Translation: Am I getting grandkids soon? “No.”
“You’re not very talkative.”
Marty shrugged. In the background Pat’s snoring filled the house like off-key industrial music. “How’re you and Dad?”
She waved her hands dismissively. “The same old.”
“He still getting on your ass about everything?”
“He’s stressed.”
“Right.”
The conversation petered out from there, and Marty excused himself and trudged up the stairs to his childhood room. Whiskers curled up next to him on his bed. And for the first time in the last couple of days, he dreamed of nothing.
UNTIL HE FOUND himself standing in the middle of a field of black waist-high grass. The sky burned red, the sun a dark-veined dot of orange, the mountains jagged scabs. He heard the Boneman’s voice, felt it like the caress of a breeze.
“He has broken it,” the Boneman said. “The space between us and you is widening, stretching, consuming. It cannot. This will destroy your world, Marty. It will upend mine. It is unacceptable.”
“I’m working on it.”
“You’ve failed twice. Once more and the consequence will be unbearable.”
“I know where he is. I’m going to find him.”
“Marty, you cannot fail, or there will be nothing left of you.”
The voice whispered behind him. He turned instinctively, and his heart hammered in his chest. Hanging from long-dead trees were bodies, flayed and carved and cut open. Marty’s eyes trailed the red meat that slopped out of them, the way the eyes stared at him, the way each face looked a mirror of his own.
He woke with a strangled scream. Whiskers mewled at him, rolling over. It was morning, but his room was dark, the sky overcast, and a pitter-patter of rain slapped his window.
Marty reminded himself to breathe, just breathe.
Chapter Nine
Closing In
“WHAT DID YOU do?” Abbi kicked her cart at him. It banged against his shins.
“Ow.”
“What did you do?”
“Nothing. Well, maybe something. I was trying to help.”
“And?”
“The in-betweener wanted something from his dad, a pocketknife or whatever, and then he’d go willingly. So, uh, I got it for him and he bailed on me.”

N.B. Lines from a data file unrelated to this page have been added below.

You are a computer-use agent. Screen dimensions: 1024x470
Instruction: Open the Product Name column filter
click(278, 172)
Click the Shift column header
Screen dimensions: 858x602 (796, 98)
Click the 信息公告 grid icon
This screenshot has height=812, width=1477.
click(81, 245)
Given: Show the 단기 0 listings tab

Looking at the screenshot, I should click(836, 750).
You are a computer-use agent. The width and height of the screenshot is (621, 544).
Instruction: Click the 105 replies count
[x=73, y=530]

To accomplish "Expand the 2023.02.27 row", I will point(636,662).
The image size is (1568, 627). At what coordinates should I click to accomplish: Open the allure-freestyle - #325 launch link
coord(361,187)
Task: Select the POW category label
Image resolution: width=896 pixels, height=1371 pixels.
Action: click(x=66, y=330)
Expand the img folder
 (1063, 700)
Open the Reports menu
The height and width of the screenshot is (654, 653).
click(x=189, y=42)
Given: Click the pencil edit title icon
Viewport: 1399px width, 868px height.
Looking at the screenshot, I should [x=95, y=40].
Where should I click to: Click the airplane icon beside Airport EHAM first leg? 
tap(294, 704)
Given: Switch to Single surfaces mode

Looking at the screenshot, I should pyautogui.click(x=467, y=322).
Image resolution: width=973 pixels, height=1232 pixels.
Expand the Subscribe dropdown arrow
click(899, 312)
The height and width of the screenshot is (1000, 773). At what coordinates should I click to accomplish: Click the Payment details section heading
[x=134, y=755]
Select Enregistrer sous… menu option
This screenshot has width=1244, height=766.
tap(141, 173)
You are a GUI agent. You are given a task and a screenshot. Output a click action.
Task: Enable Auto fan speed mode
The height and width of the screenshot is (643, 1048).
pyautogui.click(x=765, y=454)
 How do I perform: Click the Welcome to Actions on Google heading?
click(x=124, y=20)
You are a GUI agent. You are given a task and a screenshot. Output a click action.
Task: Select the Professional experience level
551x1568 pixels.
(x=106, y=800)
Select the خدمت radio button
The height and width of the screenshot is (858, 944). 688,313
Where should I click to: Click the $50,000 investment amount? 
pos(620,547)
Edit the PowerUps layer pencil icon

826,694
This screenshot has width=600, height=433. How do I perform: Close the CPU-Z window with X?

Abbi glared at him. “Are you serious?”
“Yeah.” Marty pulled up his hood. He was standing on a corner just off St. Catherine, and people were staring at the guy talking to himself. He was glad most folks had their heads down and shoulders hunched against the rain.
“I don’t even know what that means.” Abbi paced around her cart, her intestines looping around themselves. “I mean, you gave him a physical object, and he kept it? I… I don’t know what that means.”
“Is that not normal?”
“It’s really not normal. When you said the Boneman gave you something, I thought it was just because he was from the deep, I didn’t—ah shit Marty. I think this is really bad.”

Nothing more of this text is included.